■ **Input data**
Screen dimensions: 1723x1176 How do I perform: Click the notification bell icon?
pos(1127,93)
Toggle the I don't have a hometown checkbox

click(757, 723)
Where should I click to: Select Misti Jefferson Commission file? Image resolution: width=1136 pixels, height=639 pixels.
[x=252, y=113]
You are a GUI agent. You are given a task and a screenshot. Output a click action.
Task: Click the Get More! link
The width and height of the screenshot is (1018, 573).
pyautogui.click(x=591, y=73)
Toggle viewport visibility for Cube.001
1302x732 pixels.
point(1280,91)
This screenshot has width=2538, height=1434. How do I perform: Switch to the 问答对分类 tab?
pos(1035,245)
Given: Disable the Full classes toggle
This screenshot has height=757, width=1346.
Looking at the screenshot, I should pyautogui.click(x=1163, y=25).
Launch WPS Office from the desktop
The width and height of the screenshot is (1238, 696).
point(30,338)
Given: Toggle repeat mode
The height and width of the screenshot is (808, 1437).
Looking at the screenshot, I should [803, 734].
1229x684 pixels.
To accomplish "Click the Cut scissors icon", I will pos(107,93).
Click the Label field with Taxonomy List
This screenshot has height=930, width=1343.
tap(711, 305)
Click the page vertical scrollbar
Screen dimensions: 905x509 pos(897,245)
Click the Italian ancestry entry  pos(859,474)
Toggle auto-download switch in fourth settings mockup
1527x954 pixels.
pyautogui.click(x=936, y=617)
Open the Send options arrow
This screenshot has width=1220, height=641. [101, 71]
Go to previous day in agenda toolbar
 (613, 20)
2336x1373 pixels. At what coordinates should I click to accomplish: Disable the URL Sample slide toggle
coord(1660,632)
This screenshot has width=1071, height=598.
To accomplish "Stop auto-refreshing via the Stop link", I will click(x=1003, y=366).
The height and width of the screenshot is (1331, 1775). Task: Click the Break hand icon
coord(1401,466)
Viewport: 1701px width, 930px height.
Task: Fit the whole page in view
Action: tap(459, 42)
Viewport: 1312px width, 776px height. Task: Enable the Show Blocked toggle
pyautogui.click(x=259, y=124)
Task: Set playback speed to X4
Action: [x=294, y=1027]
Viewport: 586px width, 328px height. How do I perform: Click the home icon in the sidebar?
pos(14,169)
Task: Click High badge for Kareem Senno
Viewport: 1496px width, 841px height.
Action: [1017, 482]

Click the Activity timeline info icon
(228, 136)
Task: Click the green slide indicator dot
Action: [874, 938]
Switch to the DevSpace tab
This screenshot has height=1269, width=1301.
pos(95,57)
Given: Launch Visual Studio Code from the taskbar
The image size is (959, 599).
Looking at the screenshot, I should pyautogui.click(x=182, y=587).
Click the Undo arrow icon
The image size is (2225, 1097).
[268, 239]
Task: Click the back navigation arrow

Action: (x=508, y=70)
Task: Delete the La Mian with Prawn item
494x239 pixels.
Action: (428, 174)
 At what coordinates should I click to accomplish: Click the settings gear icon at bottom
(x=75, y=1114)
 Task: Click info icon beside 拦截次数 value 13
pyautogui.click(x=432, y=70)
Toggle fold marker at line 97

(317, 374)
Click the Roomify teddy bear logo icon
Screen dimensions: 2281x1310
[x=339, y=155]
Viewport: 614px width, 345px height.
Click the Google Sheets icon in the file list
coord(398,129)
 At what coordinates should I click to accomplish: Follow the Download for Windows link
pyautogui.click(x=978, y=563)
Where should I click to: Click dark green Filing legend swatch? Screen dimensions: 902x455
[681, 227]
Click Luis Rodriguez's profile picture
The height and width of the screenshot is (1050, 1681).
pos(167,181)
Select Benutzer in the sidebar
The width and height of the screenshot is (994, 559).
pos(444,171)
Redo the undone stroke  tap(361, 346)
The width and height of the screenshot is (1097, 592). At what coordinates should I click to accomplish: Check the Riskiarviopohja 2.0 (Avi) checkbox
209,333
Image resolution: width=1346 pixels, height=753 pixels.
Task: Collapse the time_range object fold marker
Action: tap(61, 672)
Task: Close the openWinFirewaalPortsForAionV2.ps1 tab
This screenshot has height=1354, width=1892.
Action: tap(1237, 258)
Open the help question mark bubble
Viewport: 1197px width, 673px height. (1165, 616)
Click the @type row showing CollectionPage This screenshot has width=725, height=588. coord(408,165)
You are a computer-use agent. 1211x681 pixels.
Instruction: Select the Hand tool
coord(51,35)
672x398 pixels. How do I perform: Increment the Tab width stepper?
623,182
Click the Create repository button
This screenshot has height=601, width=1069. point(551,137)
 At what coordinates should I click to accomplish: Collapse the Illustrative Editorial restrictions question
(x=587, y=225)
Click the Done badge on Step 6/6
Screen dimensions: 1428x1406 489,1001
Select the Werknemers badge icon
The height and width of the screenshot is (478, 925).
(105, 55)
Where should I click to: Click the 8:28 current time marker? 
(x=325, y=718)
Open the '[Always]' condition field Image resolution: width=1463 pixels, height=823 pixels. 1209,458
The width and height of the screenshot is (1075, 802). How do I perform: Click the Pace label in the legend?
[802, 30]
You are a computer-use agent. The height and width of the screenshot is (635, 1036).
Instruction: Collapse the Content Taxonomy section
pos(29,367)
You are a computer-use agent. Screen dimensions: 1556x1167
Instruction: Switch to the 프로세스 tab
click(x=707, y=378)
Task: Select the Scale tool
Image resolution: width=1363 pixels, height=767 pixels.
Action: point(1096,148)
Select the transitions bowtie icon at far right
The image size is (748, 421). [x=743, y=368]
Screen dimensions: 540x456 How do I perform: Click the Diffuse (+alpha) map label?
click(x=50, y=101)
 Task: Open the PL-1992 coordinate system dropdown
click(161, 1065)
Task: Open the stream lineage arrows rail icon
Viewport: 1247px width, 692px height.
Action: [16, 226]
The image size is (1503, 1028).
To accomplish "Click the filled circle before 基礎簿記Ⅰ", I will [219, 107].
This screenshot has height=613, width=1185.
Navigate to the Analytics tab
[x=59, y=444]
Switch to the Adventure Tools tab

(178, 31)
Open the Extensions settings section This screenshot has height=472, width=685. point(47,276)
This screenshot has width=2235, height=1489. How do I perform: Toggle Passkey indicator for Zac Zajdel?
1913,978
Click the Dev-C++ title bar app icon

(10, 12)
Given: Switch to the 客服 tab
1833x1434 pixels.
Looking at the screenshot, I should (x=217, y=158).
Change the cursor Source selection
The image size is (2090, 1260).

■ **What you are asked to do**
Sift the material for lines that include the word "computer", and copy each one.

■ **Response area**
You are a computer-use agent. 1211x681 pixels.
You are a computer-use agent. The height and width of the screenshot is (635, 1036).
You are a computer-use agent. Screen dimensions: 1556x1167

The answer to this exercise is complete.